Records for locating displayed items
-- begin --

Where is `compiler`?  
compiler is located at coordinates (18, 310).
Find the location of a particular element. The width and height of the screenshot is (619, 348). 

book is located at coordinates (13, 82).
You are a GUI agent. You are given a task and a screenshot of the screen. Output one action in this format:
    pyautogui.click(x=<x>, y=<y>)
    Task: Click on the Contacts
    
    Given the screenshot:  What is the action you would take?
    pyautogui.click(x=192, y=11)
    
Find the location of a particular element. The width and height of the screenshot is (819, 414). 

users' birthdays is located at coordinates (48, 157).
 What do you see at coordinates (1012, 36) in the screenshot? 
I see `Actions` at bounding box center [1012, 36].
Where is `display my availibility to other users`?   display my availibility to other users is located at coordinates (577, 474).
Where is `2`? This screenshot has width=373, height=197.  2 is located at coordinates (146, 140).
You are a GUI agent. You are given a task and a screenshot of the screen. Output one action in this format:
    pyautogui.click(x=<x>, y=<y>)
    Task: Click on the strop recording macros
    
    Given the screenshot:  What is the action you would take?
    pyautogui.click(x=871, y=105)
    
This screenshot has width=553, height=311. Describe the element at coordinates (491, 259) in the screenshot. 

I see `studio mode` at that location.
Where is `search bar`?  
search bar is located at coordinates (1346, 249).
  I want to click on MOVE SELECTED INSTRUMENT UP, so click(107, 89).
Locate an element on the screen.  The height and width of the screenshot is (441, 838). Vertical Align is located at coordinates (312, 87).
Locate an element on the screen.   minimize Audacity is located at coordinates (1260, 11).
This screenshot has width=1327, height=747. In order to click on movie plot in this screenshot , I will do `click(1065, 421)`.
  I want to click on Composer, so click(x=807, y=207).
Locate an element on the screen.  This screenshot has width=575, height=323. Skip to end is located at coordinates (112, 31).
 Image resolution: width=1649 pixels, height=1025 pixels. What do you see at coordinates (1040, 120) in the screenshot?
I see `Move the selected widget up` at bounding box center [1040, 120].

-- end --

**What you should do:**
Copy out all of the records above word for word, keeping every line and its spacing unchanged.

**Correct response:**
Where is `compiler`?  
compiler is located at coordinates (18, 310).
Find the location of a particular element. The width and height of the screenshot is (619, 348). 

book is located at coordinates (13, 82).
You are a GUI agent. You are given a task and a screenshot of the screen. Output one action in this format:
    pyautogui.click(x=<x>, y=<y>)
    Task: Click on the Contacts
    
    Given the screenshot:  What is the action you would take?
    pyautogui.click(x=192, y=11)
    
Find the location of a particular element. The width and height of the screenshot is (819, 414). 

users' birthdays is located at coordinates (48, 157).
 What do you see at coordinates (1012, 36) in the screenshot? 
I see `Actions` at bounding box center [1012, 36].
Where is `display my availibility to other users`?   display my availibility to other users is located at coordinates (577, 474).
Where is `2`? This screenshot has width=373, height=197.  2 is located at coordinates (146, 140).
You are a GUI agent. You are given a task and a screenshot of the screen. Output one action in this format:
    pyautogui.click(x=<x>, y=<y>)
    Task: Click on the strop recording macros
    
    Given the screenshot:  What is the action you would take?
    pyautogui.click(x=871, y=105)
    
This screenshot has width=553, height=311. Describe the element at coordinates (491, 259) in the screenshot. 

I see `studio mode` at that location.
Where is `search bar`?  
search bar is located at coordinates (1346, 249).
  I want to click on MOVE SELECTED INSTRUMENT UP, so click(107, 89).
Locate an element on the screen.  The height and width of the screenshot is (441, 838). Vertical Align is located at coordinates (312, 87).
Locate an element on the screen.   minimize Audacity is located at coordinates (1260, 11).
This screenshot has width=1327, height=747. In order to click on movie plot in this screenshot , I will do `click(1065, 421)`.
  I want to click on Composer, so click(x=807, y=207).
Locate an element on the screen.  This screenshot has width=575, height=323. Skip to end is located at coordinates (112, 31).
 Image resolution: width=1649 pixels, height=1025 pixels. What do you see at coordinates (1040, 120) in the screenshot?
I see `Move the selected widget up` at bounding box center [1040, 120].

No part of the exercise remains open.